Met mijn dikke buik over de begraafplaats

Mijn man neemt plaats achter het stuur. Hij is zeer emotioneel en ik stel voor om zelf te rijden. De hele weg heb ik gedacht: we komen straks in het ziekenhuis en dan vertellen ze ons vast dat ze het verkeerd hebben gezien. De gynaecoloog vraagt aan mijn verloskundige: ‘Dringt het al door?’ Waarop mijn verloskundige antwoordt: ‘Bij hem wel, maar bij haar niet.’
De woorden van de gynaecoloog zijn doordringend: ‘Het spijt me, ze leeft niet meer’. ‘Hoe kan dit nou?’, is het enige wat er uit mijn mond komt. Misschien wel 10 keer. Huilend vallen mijn man en ik elkaar in de armen. We worden naar huis gestuurd met een mapje waar informatie in staat. ‘Kom maandag terug, dan leiden we de bevalling in’.

Op zondag loop ik samen met mijn man, en mijn dikke buik, over de begraafplaats. Hier heb ik helemaal geen gevoel bij. De kindjes liggen ver van alle volwassenen begraven. Ik vind hier niks. Behalve rust en fluitende vogels. We besluiten de begrafenisondernemer te bevestigen dat we haar willen laten cremeren.

En toen moest ik bevallen

Op maandag worden we ontvangen in het ziekenhuis. We praten over de situatie. De verloskundige vertelt wat ons te wachten staat en vraagt of ik medicatie wil. Ik had mezelf voorgenomen, dat ik dit zonder medicatie wilde doen. Maar wel met het idee dat er een levende baby zou komen. Dus we laten de optie open. Het wachten begint. Een paar uur na de eerste pil verschuift de druk in mijn buik naar beneden. Na het avondeten kan ik niet meer liggen, zitten of staan. Onder de douche lukt het mij het beste om mijn weeën op te vangen, die plotseling heel hevig en snel aanwezig zijn. ‘Ze moet eruit. Ik trek het niet meer’, hoor ik mezelf ineens zeggen. Het is meer mentaal dat ik het niet meer trek. Terug in bed komen de weeën steeds sneller achter elkaar. Ze geven me een infuus met morfine. ‘We gaan beginnen met persen’, zegt de gynaecoloog. Zonder persdrang begin ik eraan. ‘Dit gaat nooit lukken’, zeg ik. ‘Jawel, kom maar. Pak je knieën maar vast. Nog twee keer persen. Dan is ze er’, zegt de gynaecoloog. Een seconde denk ik nog: straks begint ze gewoon ineens te huilen.

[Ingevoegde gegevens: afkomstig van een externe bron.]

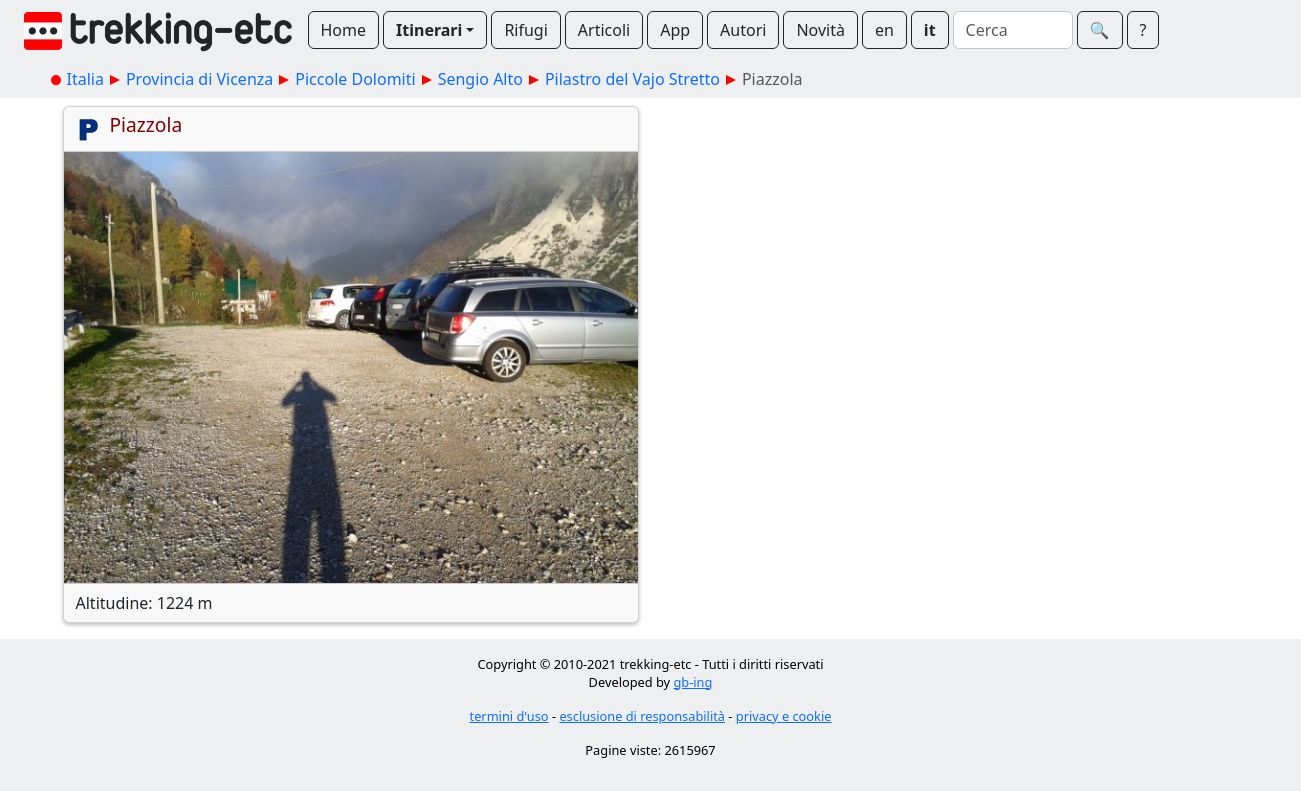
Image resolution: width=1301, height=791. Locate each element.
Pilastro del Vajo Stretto (632, 79)
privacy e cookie (784, 716)
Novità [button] (820, 30)
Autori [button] (743, 30)
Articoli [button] (604, 30)
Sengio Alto (480, 79)
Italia (85, 79)
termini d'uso (509, 716)
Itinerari (429, 30)
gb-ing (692, 682)
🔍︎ (1100, 30)
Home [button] (344, 30)
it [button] (930, 30)
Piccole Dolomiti (355, 79)
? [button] (1143, 30)
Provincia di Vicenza (199, 79)
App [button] (675, 30)
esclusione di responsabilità (642, 716)
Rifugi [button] (525, 30)
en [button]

Na tien minuten persen is ze daar. En het blijft stil. Heel stil. Ze is heel wit. Het lijkt alsof ze geen doorbloeding heeft gehad. Ze leggen haar op mijn buik. Ik wil haar heel graag bekijken, maar durf haar niet te verleggen. Ik had verwacht dat er een lading met emoties los zou komen. Maar ook daarin bleef het stil. ‘Dat gebeurt heel vaak als ouders dit meemaken’, zegt de verloskundige tegen mij. ‘Die emoties komen later wel’. Achteraf ben ik heel blij dat ze dat tegen mij heeft gezegd. Er was al zoveel schuldgevoel. Meer schuldgevoel kon ik er ook niet bij hebben.

De plek waar ze hoort

Iets na middernacht word ik in een rolstoel naar de auto gebracht met Eva in een mandje op mijn schoot. Dit had ik mij heel anders voorgesteld een paar maanden geleden. Zodra we de auto starten horen we het nummer My Immortal van Evanescence door de speakers. Dit kan geen toeval zijn.

Op donderdag rijden we met Eva naar het crematorium. We rijden achter de begraafplaats langs en ik kijk uit op de plek waar de kindjes begraven liggen. Ik besef me dat ik de juiste keuze heb gemaakt. De enige plek die Eva kent, is bij mij. De plek waar ze hoort.